The final point is more fundamental. Brexit allows Whitehall an opportunity to revolutionise its attitude towards governance. We can predict some departments will be much better at doing this than others. Core to this is acknowledging that the EU is not the sole guilty source of gold-plating of laws. Whitehall is more than capable of adding costs and burdens on its own, without Brussels. So ‘de-barnacling’ drafts as they pass via departmental legal advisers, for instance, will be key.
According to the answer to a Parliamentary Question in 2010, only an estimated 31 per cent of UK red tape costs in force were down to EU rules. The real figure is likely to be far higher – those interested in understanding these obscure processes can find some of the detail set out elsewhere.
Or take another audit. There is a neat symmetry in the Brexit referendum taking place when it did, ten years to the month after the Department of Trade and Industry published its Final Report of its Administrative Burdens Measurement Exercise.
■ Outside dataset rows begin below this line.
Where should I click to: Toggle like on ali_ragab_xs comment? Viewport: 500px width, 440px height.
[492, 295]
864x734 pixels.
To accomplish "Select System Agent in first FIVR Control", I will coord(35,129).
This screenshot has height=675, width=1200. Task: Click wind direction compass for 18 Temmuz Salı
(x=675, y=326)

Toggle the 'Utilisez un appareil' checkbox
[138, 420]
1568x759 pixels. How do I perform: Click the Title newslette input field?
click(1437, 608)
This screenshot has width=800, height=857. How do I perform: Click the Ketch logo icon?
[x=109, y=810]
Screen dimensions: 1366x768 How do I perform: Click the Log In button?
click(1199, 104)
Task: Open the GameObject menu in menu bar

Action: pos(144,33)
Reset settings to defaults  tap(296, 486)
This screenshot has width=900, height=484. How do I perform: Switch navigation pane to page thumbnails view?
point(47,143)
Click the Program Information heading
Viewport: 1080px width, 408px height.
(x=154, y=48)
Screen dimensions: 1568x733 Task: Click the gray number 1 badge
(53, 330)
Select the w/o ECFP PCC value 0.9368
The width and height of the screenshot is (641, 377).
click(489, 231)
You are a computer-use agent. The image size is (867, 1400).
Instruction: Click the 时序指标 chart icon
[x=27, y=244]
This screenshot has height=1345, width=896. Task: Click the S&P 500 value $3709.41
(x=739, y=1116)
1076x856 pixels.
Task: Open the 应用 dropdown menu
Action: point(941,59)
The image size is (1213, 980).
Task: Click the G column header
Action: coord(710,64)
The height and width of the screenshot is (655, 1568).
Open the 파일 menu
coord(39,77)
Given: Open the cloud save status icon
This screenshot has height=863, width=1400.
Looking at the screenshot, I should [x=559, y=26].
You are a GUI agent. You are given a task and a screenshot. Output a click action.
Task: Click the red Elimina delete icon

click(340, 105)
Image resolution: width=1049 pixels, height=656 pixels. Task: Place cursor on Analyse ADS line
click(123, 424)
The DTI’s study in June 2006 reviewed administrative costs arising from laws, and broke them down into three categories – costs arising from EU or wider international rules; costs arising from the UK adding to those rules; and costs arising from rules generated solely at UK level. It calculated that nine tenths of costly legislation by volume fell into the last category, which was half of the costs by value. So while about 40 per cent of red tape by value was attributed to EU laws, Whitehall itself was proving to be a more than equally guilty partner.
Now, though, this can change. Firstly, thanks to the referendum, the UK no longer needs to obsessively gold-plate to keep on the right side of the European courts; and secondly, removal of the Commission and MEPs from the scene ends the excuse of drafters succumbing to peer pressure.
So, fresh portals have opened. Are the opportunities now before us going to be realised? Or will civil servants repatriate powers from Brussels, merely to nationalise the administrative attitudes that went with them? If the latter, Brexit has come too late to save us from our continentally-inspired decline. But it need not necessarily be so.